Give the lines of the records as a JSON list of strings, one string per line and no blank lines, starting at the line that contains "Given: Click the Log Out exit icon" and continuing through the end of the records.

[Element and text location data]
--- start ---

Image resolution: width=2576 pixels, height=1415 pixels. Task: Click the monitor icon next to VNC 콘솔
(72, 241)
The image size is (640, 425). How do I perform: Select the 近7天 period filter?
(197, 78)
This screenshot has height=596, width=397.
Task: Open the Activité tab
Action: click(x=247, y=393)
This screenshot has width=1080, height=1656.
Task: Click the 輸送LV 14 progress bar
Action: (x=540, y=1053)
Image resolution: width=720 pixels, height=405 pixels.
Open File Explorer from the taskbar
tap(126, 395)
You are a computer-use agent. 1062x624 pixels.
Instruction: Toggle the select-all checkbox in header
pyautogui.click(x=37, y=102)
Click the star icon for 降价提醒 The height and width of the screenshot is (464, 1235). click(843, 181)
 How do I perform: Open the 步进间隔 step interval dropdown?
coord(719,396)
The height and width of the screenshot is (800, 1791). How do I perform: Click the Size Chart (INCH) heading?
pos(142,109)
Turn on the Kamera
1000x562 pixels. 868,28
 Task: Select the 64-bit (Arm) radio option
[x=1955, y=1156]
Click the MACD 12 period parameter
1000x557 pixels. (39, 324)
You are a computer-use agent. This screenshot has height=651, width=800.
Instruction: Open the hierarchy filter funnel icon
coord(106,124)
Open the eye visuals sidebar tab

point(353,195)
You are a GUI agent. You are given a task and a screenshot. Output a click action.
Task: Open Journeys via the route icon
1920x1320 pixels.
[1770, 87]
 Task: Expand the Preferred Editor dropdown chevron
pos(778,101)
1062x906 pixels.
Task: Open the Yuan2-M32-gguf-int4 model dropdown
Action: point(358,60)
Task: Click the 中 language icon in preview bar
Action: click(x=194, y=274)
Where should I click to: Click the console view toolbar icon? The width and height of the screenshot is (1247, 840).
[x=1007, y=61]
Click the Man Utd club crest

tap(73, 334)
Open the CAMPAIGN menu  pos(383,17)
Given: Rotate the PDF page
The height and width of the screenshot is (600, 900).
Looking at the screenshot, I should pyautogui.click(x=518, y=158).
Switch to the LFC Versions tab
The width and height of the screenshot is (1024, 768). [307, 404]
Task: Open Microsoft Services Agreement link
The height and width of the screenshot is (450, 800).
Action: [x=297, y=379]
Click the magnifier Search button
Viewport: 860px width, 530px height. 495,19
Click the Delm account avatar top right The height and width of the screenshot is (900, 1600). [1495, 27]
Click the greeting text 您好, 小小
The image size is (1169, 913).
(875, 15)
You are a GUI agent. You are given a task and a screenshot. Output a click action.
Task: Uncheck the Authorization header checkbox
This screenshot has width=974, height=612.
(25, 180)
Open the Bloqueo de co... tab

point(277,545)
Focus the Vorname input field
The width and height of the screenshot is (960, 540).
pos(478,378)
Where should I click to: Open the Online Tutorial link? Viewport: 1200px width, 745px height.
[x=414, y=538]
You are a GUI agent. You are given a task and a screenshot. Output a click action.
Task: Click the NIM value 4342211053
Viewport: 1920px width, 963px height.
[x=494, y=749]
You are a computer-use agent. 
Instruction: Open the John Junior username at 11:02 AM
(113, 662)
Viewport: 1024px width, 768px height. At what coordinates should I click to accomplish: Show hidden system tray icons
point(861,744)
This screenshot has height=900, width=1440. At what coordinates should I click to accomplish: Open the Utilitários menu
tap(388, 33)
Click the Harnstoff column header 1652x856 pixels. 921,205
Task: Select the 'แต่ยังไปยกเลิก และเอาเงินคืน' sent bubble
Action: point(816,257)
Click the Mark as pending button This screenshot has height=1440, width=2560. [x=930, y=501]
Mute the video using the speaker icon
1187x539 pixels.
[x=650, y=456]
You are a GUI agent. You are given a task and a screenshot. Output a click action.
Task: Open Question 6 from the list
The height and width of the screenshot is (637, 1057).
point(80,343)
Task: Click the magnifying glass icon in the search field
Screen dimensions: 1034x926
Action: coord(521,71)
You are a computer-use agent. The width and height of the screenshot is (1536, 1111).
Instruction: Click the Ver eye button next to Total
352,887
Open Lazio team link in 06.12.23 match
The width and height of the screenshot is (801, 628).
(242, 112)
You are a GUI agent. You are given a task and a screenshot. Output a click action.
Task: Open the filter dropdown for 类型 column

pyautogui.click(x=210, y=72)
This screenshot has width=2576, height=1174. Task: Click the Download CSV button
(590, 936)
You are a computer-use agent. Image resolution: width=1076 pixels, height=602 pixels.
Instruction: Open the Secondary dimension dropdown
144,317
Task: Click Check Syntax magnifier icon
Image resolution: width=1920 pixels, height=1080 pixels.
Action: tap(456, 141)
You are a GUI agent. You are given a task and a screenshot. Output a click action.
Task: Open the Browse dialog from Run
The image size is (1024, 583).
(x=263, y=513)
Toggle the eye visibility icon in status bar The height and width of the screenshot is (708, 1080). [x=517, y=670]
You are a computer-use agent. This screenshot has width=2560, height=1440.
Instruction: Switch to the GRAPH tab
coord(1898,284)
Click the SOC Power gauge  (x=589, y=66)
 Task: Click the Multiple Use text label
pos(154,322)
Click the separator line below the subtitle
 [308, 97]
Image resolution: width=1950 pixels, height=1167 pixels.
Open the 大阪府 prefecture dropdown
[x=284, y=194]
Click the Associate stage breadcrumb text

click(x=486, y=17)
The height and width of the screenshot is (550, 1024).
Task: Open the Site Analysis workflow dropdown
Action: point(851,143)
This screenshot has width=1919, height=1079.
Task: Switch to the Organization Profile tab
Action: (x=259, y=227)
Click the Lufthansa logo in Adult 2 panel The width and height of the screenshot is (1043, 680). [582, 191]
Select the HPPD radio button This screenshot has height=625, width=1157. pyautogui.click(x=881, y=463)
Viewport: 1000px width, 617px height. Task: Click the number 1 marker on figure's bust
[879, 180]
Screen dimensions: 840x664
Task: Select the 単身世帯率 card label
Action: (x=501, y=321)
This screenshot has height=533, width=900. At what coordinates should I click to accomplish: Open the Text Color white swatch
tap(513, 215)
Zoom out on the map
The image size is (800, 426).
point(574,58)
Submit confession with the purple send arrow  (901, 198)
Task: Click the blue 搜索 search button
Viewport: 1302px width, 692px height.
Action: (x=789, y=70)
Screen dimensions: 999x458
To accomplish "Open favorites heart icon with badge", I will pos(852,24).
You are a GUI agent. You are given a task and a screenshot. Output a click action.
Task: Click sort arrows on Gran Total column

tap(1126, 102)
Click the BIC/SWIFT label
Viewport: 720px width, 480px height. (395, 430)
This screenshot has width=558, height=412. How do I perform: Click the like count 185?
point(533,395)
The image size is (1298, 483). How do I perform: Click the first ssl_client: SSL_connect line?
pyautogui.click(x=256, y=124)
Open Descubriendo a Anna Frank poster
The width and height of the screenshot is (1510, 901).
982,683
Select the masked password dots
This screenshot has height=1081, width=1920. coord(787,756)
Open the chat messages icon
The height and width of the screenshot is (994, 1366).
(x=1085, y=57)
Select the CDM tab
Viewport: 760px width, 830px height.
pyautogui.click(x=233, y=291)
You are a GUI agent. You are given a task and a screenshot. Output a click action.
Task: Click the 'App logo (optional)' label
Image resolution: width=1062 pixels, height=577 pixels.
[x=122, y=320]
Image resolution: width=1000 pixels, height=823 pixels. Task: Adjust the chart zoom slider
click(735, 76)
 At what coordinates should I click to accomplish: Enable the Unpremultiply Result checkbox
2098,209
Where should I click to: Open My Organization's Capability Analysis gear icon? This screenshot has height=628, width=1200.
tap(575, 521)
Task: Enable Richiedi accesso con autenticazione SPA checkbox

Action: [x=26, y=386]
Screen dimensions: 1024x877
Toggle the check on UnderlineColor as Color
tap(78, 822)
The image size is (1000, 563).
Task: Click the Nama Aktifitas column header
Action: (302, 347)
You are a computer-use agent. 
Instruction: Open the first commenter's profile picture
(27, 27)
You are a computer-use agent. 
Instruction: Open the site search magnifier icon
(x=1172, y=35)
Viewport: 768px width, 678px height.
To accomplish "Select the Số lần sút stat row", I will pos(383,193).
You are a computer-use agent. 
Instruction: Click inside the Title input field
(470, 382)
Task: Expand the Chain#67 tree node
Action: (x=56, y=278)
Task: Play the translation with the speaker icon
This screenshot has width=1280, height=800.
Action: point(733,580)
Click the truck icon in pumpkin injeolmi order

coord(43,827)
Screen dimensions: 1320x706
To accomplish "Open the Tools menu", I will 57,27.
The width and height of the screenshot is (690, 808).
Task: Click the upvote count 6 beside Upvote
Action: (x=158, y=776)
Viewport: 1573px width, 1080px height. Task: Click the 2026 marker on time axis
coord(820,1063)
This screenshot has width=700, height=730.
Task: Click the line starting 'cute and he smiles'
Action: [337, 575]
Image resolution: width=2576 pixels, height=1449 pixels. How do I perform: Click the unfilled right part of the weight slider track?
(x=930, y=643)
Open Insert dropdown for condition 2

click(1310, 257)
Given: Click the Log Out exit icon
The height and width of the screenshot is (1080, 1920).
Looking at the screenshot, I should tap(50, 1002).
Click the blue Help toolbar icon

--- end ---

TASK RESULT ::
[
  "Given: Click the Log Out exit icon",
  "The height and width of the screenshot is (1080, 1920).",
  "Looking at the screenshot, I should tap(50, 1002).",
  "Click the blue Help toolbar icon"
]